Marcel’s fearful fatalism represents everything De Beauvoir condemned in her writing, most notably her groundbreaking 1949 study, The Second Sex, often credited as the foundational text of second-wave feminism. De Beauvoir rejected the idea that women’s historical subjection was in any way natural—“in the depths of our being.” Instead, her analysis faulted the very institutions Marcel defends: patriarchy, marriage, capitalist exploitation.
In the 1975 interview above with French journalist Jean-Louis Servan-Schreiber—“Why I’m a Feminist”—De Beauvoir picks up the ideas of The Second Sex, which Servan-Schreiber calls as important an “ideological reference” for feminists as Marx’s Capital is for communists. He asks De Beauvior about one of her most quoted lines: “One is not born a woman, one becomes one.” Her reply shows how far in advance she was of post-modern anti-essentialism, and how much of a debt later feminist thinkers owe to her ideas:
Yes, that formula is the basis of all my theories…. Its meaning is very simple, that being a woman is not a natural fact. It’s the result of a certain history. There is no biological or psychological destiny that defines a woman as such…. Baby girls are manufactured to become women.”

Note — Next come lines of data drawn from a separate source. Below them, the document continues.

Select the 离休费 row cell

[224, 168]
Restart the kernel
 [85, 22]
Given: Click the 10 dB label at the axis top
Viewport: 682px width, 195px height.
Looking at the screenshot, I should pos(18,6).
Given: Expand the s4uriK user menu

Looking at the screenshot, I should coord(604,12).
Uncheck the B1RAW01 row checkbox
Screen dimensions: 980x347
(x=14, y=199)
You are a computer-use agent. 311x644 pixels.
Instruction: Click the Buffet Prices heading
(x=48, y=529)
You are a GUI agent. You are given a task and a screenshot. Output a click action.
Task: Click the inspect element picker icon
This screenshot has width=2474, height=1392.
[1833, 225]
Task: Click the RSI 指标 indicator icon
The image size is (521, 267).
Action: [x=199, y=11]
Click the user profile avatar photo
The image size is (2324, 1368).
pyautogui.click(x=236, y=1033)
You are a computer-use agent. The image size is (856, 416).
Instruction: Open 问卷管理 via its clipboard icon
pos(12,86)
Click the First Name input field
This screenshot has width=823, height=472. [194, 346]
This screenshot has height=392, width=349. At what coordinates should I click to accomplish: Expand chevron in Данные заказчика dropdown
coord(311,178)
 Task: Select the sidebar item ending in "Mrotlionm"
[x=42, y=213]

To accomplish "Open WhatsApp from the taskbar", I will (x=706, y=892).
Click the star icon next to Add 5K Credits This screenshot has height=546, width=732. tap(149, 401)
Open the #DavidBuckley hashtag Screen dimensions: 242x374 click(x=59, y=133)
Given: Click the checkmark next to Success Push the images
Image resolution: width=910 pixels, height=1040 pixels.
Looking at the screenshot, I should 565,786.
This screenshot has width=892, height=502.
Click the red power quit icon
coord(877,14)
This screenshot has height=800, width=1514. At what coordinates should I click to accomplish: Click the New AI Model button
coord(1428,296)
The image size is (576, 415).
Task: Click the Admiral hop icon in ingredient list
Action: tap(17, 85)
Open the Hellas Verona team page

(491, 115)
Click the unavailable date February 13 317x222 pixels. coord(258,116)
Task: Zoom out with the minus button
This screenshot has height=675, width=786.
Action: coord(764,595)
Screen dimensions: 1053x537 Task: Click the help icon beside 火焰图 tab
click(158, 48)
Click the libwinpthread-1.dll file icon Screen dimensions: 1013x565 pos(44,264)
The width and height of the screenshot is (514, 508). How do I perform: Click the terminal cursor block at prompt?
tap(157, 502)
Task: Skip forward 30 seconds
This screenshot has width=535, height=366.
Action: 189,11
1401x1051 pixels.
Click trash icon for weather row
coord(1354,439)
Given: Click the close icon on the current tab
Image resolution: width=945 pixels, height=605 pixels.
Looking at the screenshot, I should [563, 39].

Without denying the fact of biological difference, De Beauvoir debunks the notion that sex differences are sufficient to justify gender-based hierarchies of status and social power. Women's second-class status, she argues, results from a long historical process; even if institutions no longer intentionally deprive women of power, they still intend to hold on to the power men have historically accrued.
Almost forty years after this interview—over sixty since The Second Sex—the debates De Beauvoir helped initiate rage on, with no sign of abating anytime soon. Although Servan-Schreiber calls feminism a “rising force” that promises “profound changes,” one wonders whether De Beauvoir, who died in 1986, would be dismayed by the plight of women in much of the world today. But then again, unlike her character Marcel, De Beauvoir was a fighter, not likely to “huddle in a corner” and give in. Servan-Schreiber states above that De Beauvoir “has always refused, until this year, to appear on TV,” but he is mistaken. In 1967, she appeared with her partner Jean-Paul Sartre on a French-Canadian program called Dossiers.